Some might call this future a utopia. Thus, radical imagination is also the courage to be hopeful and optimistic about the future in the face of ongoing injustice and impending climate disaster.
I have found great comfort in radical imagination and the freedom to recognise and recreate everything that isn’t working. Can’t everything that is man-made be remade? It’s so easy to feel helpless and restricted when trying to think of how to make things better, close to home or far away, personally or worldwide. That state feels like my default recently. But when I think about radical imagination, I feel a small spark of hope. Not because I can imagine something that will fix everything but because I know that potential is there. And potential is a reason to still have hope. My radical imagination is different from everyone else’s and I have faith that other people can imagine something I can’t.
And when I think of social justice, I think often of the young people in my community. How their fight is new and enraged. Desperate. I think of the feeling I felt watching hundreds and hundreds of teenagers skip school to march to Parliament in the name of climate justice. In the name of their future.
The year after my book was published, it was a finalist in the New Zealand Children’s and Young Adult Book Awards. As part of the publicity for the awards, the young adult category finalists were asked what we learnt from writing young adult fiction and speaking in front of young adult audiences.
This is what I wrote …
Writing for young adults, especially about mental health, has taught me a lot about connection, communication and community, and about teenagers. It wasn't long ago that I was a teenager and I remember so vividly the strange and desperate world many teenagers inhabit. Being a teenager was difficult for me and for so many of my friends and classmates. It was difficult for a number of different reasons for a number of different people and it was difficult, mostly, in private.

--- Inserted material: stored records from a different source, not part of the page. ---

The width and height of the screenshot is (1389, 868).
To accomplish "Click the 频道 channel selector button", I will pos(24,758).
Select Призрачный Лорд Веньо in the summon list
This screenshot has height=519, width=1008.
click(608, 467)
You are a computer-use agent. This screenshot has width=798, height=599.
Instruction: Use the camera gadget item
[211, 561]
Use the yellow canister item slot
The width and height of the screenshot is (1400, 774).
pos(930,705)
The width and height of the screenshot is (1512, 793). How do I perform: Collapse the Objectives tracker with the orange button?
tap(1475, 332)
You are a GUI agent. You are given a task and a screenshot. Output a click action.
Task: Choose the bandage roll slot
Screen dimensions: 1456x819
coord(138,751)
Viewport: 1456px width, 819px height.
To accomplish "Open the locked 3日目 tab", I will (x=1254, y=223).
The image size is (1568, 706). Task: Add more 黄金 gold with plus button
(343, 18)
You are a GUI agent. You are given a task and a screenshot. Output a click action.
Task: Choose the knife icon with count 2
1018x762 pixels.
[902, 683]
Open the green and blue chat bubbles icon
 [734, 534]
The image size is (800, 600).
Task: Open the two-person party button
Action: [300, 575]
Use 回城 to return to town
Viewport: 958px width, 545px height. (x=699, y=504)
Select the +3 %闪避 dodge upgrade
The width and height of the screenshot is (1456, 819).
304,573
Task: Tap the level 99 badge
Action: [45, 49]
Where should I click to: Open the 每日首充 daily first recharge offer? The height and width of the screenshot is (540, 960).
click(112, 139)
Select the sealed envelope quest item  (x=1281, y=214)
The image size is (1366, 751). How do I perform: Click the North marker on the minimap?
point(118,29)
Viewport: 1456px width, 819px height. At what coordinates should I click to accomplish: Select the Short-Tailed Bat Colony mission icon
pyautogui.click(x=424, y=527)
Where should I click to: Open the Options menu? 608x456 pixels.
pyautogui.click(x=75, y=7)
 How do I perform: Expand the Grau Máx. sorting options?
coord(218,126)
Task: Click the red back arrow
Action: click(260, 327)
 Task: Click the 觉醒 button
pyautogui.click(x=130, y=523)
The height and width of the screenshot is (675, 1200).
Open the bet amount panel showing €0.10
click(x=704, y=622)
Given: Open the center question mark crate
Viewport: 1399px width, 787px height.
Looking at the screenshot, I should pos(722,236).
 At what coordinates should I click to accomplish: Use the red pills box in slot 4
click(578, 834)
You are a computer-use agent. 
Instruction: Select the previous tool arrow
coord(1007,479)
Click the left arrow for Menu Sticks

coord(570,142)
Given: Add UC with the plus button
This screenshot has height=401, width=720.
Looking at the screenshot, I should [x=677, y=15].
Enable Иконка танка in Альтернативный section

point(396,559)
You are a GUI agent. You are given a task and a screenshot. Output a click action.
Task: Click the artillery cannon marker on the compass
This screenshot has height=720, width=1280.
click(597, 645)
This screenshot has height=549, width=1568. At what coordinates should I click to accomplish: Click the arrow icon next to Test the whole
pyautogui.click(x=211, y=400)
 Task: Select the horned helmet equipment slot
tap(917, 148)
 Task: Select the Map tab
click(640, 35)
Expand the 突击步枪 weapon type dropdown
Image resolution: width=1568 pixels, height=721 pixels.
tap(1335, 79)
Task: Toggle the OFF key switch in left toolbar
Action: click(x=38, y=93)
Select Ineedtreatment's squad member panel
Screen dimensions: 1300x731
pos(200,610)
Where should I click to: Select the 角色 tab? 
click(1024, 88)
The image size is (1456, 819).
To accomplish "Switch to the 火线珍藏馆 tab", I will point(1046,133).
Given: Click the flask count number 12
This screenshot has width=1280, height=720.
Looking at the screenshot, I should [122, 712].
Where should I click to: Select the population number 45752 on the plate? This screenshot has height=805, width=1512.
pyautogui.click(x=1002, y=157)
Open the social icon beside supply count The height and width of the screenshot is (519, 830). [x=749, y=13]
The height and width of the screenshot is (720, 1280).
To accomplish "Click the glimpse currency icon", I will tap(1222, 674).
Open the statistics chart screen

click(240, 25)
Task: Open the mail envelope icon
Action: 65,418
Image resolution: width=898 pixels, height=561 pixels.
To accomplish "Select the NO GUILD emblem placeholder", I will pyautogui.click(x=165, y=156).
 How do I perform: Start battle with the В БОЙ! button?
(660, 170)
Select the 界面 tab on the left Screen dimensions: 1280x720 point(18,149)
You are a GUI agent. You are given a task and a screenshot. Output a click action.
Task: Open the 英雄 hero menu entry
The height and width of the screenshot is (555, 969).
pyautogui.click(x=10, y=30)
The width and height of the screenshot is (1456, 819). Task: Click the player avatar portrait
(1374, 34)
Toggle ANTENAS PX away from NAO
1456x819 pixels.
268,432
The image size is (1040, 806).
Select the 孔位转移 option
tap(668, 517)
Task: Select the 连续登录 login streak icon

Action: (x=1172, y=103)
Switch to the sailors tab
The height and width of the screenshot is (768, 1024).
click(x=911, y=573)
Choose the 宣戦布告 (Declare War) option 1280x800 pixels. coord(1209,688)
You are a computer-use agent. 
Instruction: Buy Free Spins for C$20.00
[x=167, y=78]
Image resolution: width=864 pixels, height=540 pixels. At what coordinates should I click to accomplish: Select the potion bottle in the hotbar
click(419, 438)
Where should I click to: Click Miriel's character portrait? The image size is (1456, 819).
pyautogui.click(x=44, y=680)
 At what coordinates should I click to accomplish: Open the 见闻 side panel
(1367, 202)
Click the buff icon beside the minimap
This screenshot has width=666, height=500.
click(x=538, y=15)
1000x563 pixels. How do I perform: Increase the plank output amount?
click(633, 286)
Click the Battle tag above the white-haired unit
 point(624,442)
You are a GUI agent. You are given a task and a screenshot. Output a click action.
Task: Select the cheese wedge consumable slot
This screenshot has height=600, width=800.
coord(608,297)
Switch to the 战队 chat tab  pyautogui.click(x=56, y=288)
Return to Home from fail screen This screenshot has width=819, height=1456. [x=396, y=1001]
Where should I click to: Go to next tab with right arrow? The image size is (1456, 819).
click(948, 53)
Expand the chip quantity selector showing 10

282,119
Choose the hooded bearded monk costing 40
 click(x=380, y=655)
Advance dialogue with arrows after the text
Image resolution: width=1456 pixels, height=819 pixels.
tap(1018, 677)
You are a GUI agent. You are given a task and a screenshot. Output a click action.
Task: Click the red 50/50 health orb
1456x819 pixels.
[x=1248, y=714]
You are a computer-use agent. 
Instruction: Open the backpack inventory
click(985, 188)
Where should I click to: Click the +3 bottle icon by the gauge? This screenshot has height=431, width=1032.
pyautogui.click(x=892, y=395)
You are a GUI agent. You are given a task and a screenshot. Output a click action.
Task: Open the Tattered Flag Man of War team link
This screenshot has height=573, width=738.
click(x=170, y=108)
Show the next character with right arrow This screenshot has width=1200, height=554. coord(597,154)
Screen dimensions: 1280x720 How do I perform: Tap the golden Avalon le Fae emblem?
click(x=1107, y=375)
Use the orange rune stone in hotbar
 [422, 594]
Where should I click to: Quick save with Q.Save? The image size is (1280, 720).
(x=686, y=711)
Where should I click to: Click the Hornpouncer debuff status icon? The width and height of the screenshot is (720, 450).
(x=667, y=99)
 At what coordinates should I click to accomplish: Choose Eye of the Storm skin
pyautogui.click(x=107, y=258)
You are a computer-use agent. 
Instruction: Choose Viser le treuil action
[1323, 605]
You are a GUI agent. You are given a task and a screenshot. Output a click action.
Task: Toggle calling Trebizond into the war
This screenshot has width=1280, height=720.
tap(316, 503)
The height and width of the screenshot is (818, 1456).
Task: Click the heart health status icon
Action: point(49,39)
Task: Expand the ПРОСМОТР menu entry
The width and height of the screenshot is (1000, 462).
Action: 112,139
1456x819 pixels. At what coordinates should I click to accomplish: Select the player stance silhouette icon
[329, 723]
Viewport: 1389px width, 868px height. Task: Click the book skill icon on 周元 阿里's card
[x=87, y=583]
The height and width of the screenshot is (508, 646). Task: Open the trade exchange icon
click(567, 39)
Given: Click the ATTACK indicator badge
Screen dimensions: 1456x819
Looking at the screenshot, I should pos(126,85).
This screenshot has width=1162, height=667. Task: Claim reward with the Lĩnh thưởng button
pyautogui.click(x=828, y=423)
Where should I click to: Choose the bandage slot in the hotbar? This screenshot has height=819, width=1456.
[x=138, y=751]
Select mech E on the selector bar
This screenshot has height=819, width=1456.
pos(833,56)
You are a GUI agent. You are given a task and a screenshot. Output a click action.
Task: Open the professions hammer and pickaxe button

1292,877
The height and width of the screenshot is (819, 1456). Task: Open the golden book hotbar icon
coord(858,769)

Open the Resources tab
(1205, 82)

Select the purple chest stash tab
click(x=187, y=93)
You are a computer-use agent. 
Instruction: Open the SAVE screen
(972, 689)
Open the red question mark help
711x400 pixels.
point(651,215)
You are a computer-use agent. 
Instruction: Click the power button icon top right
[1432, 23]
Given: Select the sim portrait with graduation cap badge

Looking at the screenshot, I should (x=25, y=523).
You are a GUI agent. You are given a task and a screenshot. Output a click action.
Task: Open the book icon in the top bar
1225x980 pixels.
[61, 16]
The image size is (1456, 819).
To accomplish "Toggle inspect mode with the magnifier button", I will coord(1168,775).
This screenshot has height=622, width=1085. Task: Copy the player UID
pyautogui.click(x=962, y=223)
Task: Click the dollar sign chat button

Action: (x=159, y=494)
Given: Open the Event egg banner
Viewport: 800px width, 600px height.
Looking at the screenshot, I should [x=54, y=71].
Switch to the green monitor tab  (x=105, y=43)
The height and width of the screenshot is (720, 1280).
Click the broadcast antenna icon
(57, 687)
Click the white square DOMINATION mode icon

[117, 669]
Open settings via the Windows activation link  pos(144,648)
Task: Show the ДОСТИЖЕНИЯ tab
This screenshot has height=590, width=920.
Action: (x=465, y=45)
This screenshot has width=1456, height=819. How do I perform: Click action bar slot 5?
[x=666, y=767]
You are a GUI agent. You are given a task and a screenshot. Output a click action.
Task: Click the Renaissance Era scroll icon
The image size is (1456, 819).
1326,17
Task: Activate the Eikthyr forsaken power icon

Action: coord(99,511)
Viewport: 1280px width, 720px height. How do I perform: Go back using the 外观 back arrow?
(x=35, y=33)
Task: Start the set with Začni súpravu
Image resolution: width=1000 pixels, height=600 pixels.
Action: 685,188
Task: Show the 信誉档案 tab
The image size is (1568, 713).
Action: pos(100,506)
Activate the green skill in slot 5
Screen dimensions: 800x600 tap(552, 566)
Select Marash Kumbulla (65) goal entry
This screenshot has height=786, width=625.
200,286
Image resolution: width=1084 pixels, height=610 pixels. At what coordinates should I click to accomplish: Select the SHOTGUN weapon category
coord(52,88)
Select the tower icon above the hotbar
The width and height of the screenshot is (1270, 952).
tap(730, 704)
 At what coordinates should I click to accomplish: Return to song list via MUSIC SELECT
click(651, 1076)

We were, of course, encouraged to seek advice and guidance and support if and when we needed it. But there wasn't an open conversation. And sometimes it didn't feel okay to need that support. Writing my book has opened up a lot of conversations with the people around me, with the teenagers in my life and the lives of my community. Having my book in the world has been an exercise in relearning the worth and value of the youth's opinions. Teens today are affected by so many issues and they have ideas and questions and thoughts and sometimes solutions. We just have to give them the space to say it. We just have to ask.
I feel this more strongly now than ever. It has been reinforced in recent years by what I have witnessed from all over the world: youth fighting for equity and justice. This is not to say anything about people who aren’t The Youth; there are plenty of people from all generations fighting for the same things. Everything we have is thanks to the generations before us who demanded more. This is just to say that rather than dismissing young people (which as a society, we often do), I am inspired by them. They are creative and energised and engaged. Their radical imagination is different to mine and different to the generations before them and that is worth listening to.
A few days after I saw the dinghy at the beach, when I was walking there again, there were three young kids digging the boat out of the sand. I was at the beach for an hour and they worked the whole time. Non-stop. When I came back the next day, the whole dinghy was upright sitting on the sand and there were different kids playing in it. The metaphor was so overwhelming it felt embarrassing, but there it was all the same.
So I can keep having conversations with my community and the people around me, keep advocating and demanding more from our leaders, keep donating. And I can trust that other people are doing the same. I am not limited by my imagination. I trust there are people that can come up with solutions that I cannot come up with them. I feel energised by the young women of colour representing their communities in parliament after our election results. I feel energised by protests and advocacy. There is still energy. There is kindness and there is hope. I am choosing hope.